> _Request_: In the material below, count the lines that contain the string "label". Reply with the number alone.
::: Excerpted data :::
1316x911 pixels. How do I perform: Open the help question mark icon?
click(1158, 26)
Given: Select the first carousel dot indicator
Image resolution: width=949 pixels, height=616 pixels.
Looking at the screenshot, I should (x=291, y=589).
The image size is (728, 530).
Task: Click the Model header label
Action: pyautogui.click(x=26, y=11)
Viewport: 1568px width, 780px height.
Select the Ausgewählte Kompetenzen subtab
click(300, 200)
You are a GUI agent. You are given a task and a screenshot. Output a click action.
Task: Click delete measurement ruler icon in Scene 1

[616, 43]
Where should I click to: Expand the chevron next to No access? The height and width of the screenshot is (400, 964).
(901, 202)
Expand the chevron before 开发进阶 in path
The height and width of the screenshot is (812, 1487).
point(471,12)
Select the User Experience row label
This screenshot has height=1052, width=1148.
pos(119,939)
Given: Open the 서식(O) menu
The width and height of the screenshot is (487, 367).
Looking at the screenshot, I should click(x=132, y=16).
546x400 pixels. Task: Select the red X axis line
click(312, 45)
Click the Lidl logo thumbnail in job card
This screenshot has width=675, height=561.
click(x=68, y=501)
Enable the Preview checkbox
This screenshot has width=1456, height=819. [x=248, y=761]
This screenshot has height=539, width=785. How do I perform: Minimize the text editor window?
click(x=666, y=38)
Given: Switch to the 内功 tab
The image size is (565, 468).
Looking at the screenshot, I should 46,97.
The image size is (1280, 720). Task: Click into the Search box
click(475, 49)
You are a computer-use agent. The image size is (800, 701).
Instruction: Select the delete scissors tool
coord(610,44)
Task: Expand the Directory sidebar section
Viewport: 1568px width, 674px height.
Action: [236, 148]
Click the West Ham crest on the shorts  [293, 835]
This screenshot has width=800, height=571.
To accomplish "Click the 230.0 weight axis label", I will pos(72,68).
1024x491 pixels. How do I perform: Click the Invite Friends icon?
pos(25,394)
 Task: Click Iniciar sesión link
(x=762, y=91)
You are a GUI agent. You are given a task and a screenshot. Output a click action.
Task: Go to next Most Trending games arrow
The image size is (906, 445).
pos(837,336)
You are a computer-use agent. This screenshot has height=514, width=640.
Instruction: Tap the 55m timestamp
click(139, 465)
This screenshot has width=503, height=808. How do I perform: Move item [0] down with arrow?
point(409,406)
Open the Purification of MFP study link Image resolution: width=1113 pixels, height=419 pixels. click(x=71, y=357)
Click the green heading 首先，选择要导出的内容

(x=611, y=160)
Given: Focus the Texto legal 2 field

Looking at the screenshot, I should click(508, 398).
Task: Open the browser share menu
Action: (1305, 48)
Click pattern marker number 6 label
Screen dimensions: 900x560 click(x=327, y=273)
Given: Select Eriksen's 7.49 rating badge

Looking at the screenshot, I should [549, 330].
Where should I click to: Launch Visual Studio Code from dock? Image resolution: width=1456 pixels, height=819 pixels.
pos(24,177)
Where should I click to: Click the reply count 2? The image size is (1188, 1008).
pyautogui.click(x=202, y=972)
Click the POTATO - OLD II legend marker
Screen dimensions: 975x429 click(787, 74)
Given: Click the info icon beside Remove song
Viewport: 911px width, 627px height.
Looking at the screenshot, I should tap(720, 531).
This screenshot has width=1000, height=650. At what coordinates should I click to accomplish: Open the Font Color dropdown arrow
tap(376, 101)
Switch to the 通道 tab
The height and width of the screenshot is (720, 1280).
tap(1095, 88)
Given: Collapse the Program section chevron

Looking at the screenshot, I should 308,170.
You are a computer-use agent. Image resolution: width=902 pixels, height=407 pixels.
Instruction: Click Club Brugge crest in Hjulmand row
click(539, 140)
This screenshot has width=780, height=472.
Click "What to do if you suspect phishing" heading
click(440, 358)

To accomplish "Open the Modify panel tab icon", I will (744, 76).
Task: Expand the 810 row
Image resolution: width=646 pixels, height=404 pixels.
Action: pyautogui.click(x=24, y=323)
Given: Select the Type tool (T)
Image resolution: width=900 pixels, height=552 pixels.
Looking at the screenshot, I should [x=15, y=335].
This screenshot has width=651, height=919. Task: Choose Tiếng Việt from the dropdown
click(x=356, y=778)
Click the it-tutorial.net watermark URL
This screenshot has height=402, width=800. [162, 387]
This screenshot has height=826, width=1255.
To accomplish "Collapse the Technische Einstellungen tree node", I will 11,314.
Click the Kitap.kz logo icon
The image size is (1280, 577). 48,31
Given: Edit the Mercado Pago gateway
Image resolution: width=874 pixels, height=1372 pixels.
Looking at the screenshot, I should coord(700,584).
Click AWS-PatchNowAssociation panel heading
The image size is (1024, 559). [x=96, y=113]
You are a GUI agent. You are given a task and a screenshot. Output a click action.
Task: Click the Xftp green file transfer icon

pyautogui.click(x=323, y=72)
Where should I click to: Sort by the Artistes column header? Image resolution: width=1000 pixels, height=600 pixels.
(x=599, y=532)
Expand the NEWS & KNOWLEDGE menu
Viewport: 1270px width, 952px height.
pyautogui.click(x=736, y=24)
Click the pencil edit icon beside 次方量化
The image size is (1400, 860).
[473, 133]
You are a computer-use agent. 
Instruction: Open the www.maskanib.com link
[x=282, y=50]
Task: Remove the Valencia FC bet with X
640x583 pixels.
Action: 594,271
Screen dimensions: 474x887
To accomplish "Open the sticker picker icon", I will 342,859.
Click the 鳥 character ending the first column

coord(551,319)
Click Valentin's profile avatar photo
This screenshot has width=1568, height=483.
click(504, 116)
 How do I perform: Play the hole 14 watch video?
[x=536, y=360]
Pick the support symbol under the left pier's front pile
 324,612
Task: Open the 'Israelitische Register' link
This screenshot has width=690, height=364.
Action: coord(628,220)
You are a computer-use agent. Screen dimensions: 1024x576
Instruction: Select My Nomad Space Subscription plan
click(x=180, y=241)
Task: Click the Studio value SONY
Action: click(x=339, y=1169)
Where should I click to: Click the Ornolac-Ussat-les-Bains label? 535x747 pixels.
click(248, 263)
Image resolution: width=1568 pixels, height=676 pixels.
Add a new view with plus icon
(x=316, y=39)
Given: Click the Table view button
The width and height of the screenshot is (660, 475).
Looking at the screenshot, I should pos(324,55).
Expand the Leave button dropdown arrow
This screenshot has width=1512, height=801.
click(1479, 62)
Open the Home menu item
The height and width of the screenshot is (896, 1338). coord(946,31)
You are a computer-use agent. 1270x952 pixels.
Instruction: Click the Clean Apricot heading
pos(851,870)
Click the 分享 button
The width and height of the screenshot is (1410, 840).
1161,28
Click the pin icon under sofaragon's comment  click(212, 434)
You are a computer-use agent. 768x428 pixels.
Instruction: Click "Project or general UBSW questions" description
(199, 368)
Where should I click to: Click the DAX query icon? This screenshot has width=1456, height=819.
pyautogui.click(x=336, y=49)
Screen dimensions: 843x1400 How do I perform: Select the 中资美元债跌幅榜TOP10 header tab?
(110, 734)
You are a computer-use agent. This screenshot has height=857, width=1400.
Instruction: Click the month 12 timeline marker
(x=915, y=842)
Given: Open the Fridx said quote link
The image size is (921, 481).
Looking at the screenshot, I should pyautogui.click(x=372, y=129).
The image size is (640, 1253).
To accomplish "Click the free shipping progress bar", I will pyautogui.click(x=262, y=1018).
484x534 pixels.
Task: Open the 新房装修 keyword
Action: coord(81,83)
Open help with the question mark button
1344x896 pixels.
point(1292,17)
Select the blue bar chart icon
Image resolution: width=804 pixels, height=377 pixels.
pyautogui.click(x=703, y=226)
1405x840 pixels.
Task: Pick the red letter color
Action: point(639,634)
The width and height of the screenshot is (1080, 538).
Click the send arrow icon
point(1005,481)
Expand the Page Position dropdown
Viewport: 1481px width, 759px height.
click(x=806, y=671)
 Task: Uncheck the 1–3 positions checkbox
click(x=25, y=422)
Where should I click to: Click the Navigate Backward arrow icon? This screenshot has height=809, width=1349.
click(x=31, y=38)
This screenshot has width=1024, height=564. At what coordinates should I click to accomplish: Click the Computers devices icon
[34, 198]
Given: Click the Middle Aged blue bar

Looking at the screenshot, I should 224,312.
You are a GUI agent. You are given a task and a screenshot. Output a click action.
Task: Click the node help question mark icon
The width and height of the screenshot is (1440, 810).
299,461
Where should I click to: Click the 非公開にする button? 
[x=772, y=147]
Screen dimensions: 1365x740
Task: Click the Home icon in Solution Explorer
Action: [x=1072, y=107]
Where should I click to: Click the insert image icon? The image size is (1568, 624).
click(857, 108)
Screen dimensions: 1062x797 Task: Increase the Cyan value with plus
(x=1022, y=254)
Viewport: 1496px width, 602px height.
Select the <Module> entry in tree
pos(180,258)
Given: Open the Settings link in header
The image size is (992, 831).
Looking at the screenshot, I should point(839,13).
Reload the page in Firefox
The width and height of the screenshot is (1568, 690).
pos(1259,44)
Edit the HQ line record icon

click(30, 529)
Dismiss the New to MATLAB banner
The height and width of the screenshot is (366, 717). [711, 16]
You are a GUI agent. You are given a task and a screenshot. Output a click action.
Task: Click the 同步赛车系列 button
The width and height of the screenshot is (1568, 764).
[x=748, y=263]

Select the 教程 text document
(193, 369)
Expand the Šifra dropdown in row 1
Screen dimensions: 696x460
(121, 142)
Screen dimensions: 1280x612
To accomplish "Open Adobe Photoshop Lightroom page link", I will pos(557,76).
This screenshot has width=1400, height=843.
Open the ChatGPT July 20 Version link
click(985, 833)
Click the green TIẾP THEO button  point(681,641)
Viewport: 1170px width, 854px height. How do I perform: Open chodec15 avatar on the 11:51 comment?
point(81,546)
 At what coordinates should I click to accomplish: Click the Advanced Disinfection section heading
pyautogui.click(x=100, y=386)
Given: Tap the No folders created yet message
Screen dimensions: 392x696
:::
> _Task output_: 5